Około 100 metrów od wag są zainstalowane tablice o zmiennej treści, które pokazują informacje dotyczącą ważenia pojazdów oraz ograniczenie prędkości, które obowiązuje na danej drodze. Te tablice właśnie zaczęły działać.
– Jeśli samochód jest za ciężki to automatycznie pojawia się informacja, że został przekroczony nacisk na oś i numer rejestracyjny pojazdu. Na przykład, przekroczony nacisk osi RZ26 2551. Kierowca pojazdu, który ma przekroczony nacisk na oś, automatycznie jest o tym informowany – wyjaśnia Piotr Magdoń, dyrektor Miejskiego Zarządu Dróg w Rzeszowie.
Wagi i cały system na wjazdowych drogach do Rzeszowa zainstalowano po to, by wychwytywać kierowców ciężarówek, którzy niszczą rzeszowskie drogi zmodernizowane w ostatnich latach za ciężkie miliony złotych.

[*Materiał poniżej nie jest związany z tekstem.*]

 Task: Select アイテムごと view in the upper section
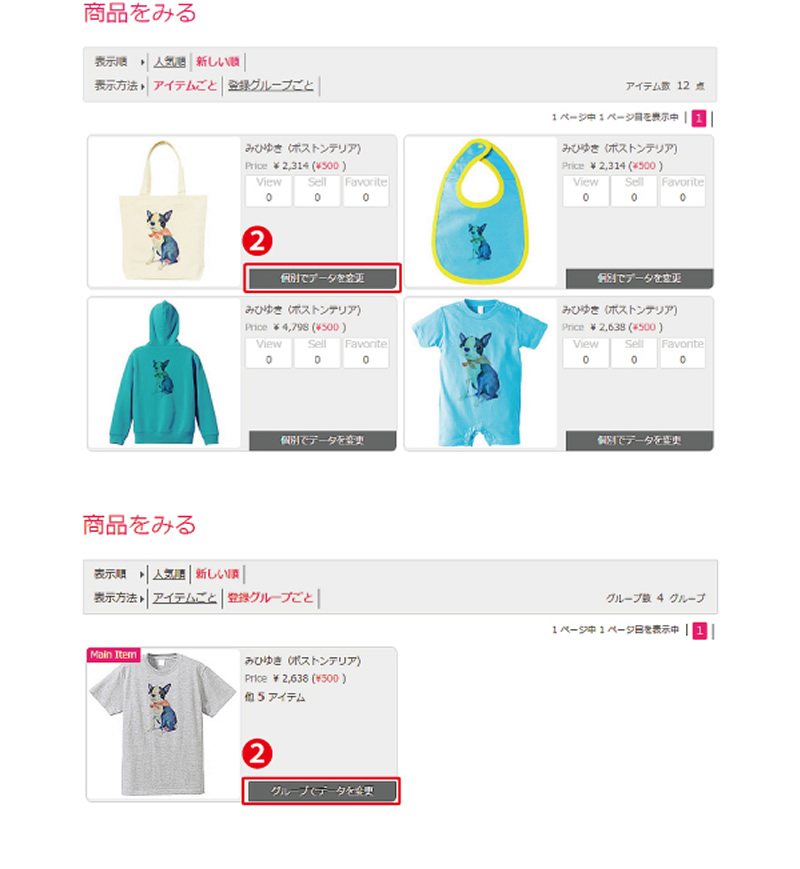coord(185,86)
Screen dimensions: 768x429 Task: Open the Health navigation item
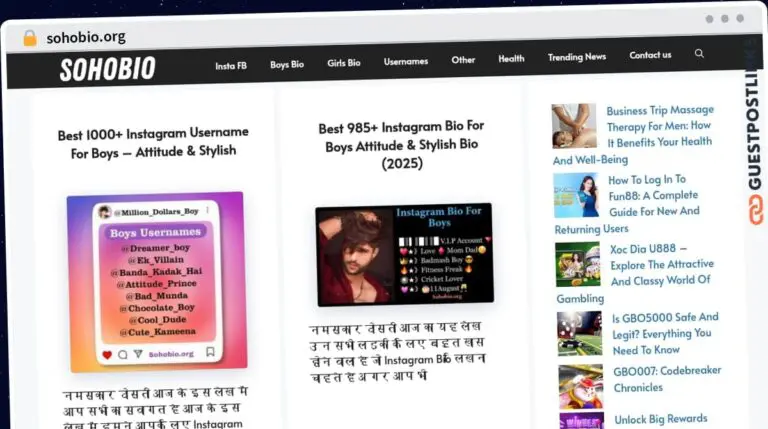coord(511,59)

Kierowca, którego pojazd jest przeciążony, powinien zawrócić, a najlepiej zakończyć jazdę. Ci zaś, którzy przekraczają prędkość, powinni zwolnić.
– Jak jest ograniczenie do 70 km/h to kierowcy jadą 90km/h. Co mają zrobić? Powinni ograniczyć prędkość, nie powinni wjeżdżać do miasta, bo to naruszenie przepisów drogowych – mówi Magdoń.

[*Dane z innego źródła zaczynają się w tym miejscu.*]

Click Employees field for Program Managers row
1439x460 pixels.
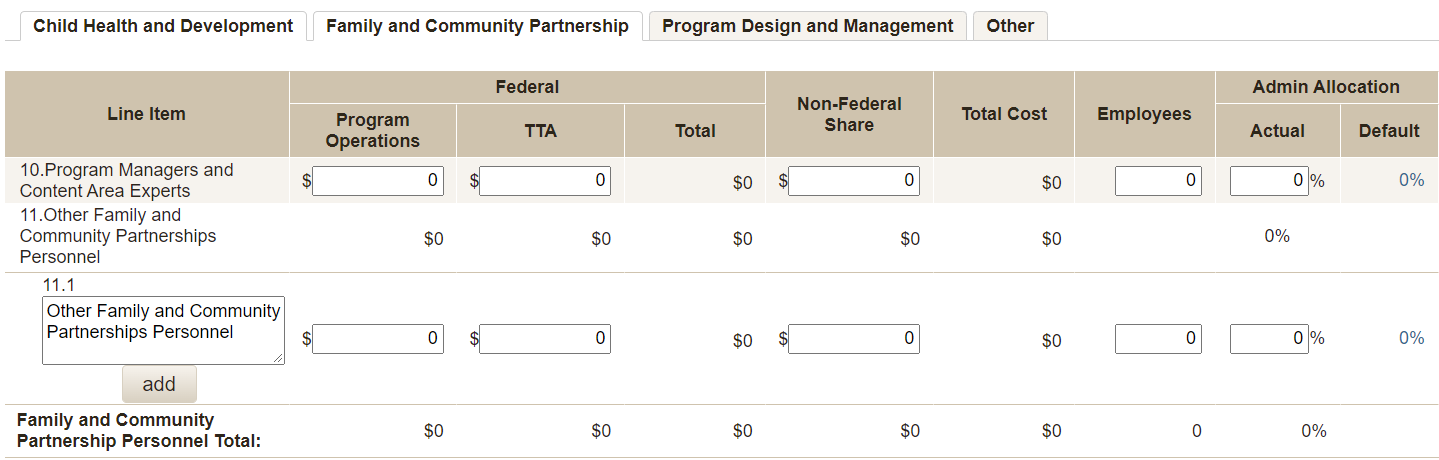click(1158, 181)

Informacja o przeciążonych pojazdach trafia do bazy do MZD w Rzeszowie. W przyszłości będzie trafiała do Inspekcji Transportu Drogowego, która będzie ważyć te pojazdy. Ratusz nie ma do tego uprawnień. – Przeciążone auta muszą być złapane na gorącym uczynku. Jest narzędzie, które działa i musi być organ, który to wszystko wykonuje – twierdzi Piotr Magdoń.
Kierowcy przeciążonych pojazdów muszą się liczyć z karami od 500 zł do 15 tys. zł. Drogi wjazdowe do Rzeszowa mają dopuszczalny nacisk od 10 do 11,5 ton na oś.
Cała inwestycja kosztowała 4,5 mln zł. W 85 procentach została sfinansowana z unijnych funduszy. Miasto z własnego budżetu wydało ok. 800 tys. zł.